Steinart et. al. propose a stepwise approach to faculty development for teaching and evaluating professionalism3. They propose starting with a brainstorming session to stress the importance these skills and to then develop consensus and outline a plan for a teaching structure in order to obtain buy-in from all of the faculty members as well as the other members of the organization. They recommend following this with a workshop for a small cohort of faculty where the faculty can test the working definitions of the attributes of professionalism and then examine the strengths and weaknesses of the diverse teaching methods proposed. Feedback on the on all these issues can then be collected to guide further actions. Based on this feedback, they recommend expanding the program to all faculty and re-evaluating these teaching methods frequently. It is also recommended that such a curriculum have dedicated time of reflective thinking for faculty3,4. Development of a better understanding of what constitutes professionalism will help clarify the behaviors that the faculty should model for the residents as they learn these soft skills. These newly defined attributes might also make it more straightforward for the residency program leaders to assess professionalism and the other soft skill core competencies among their resident cohort.

Barriers to implementing such a faculty-based professionalism curriculum may be lack of buy-in from the leadership and faculty as well as the time constraints for developing and attending the course by faculty who have increasing clinical demands.3 Once these attributes are defined for a department, these cultural ‘norms’ should then be frequently re-assessed to determine if updates or changes are needed.

The ability to develop such a curriculum requires the support of the institutional and departmental leadership in order to increase the chances that it will be embraced by faculty members. These changes have the opportunity to effect positive change in departments and entire health systems as culture shifts occur. These changes would likely create a positive shift in how our young physicians develop these attributes of professionalism.

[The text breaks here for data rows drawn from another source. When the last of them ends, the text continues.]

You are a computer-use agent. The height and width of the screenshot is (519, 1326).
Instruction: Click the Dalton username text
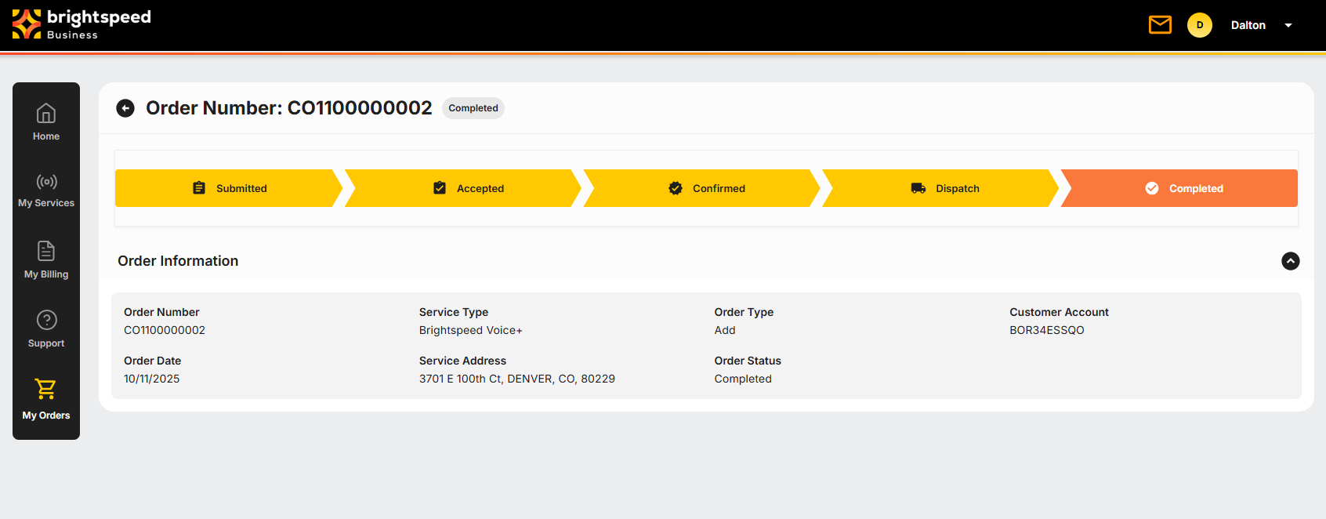click(1248, 25)
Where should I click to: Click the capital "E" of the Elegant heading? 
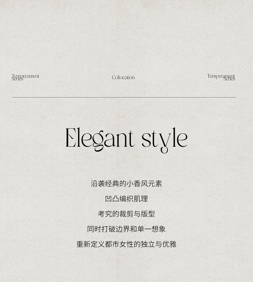71,138
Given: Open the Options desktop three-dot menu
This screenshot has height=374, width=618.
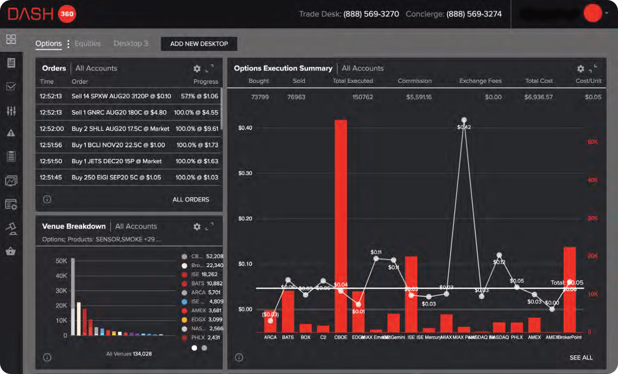Looking at the screenshot, I should pos(68,44).
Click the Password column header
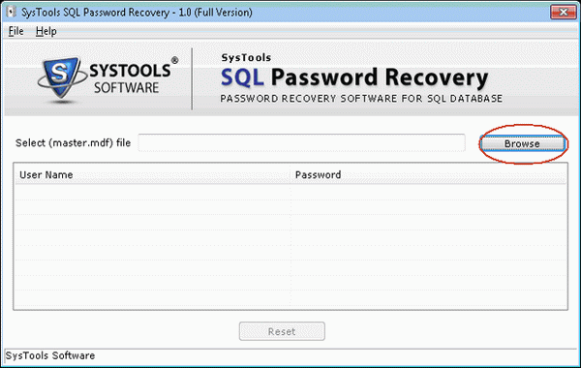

As physician anesthesiologists and perioperative leaders, we need to unveil the hidden curriculum and openly discuss and teach professionalism to all individuals of the perioperative team. Our active role in developing educational strategies to teach professionalism in our programs will help develop future healthcare leaders.

References:

  1. Papadakis, Maxine A. MD; Hodgson, Carol S. PhD; Teherani, Arianne PhD; Kohatsu, Neal D. MD, MPH Unprofessional Behavior in Medical School Is Associated with Subsequent Disciplinary Action by a State Medical Board, Academic Medicine: March 2004 – Volume 79 – Issue 3 – p 244-249
  2. Cruess and Cruess: Richard L. Cruess & Sylvia R. Cruess (2006) Teaching professionalism: general principles, Medical Teacher, 28:3, 205-208
  3. Steinert, Yvonne et al. “Faculty Development for Teaching and Evaluating Professionalism: From Programme Design to Curriculum Change.” Medical education 39.2 (2005): 127–136
  4. Gaiser, Robert, MD, MS.Ed. The Teaching of Professionalism During Residency: Why It Is Failing and a Suggestion to Improve Its Success. Anesth Analg. 2009;108(3):948-954.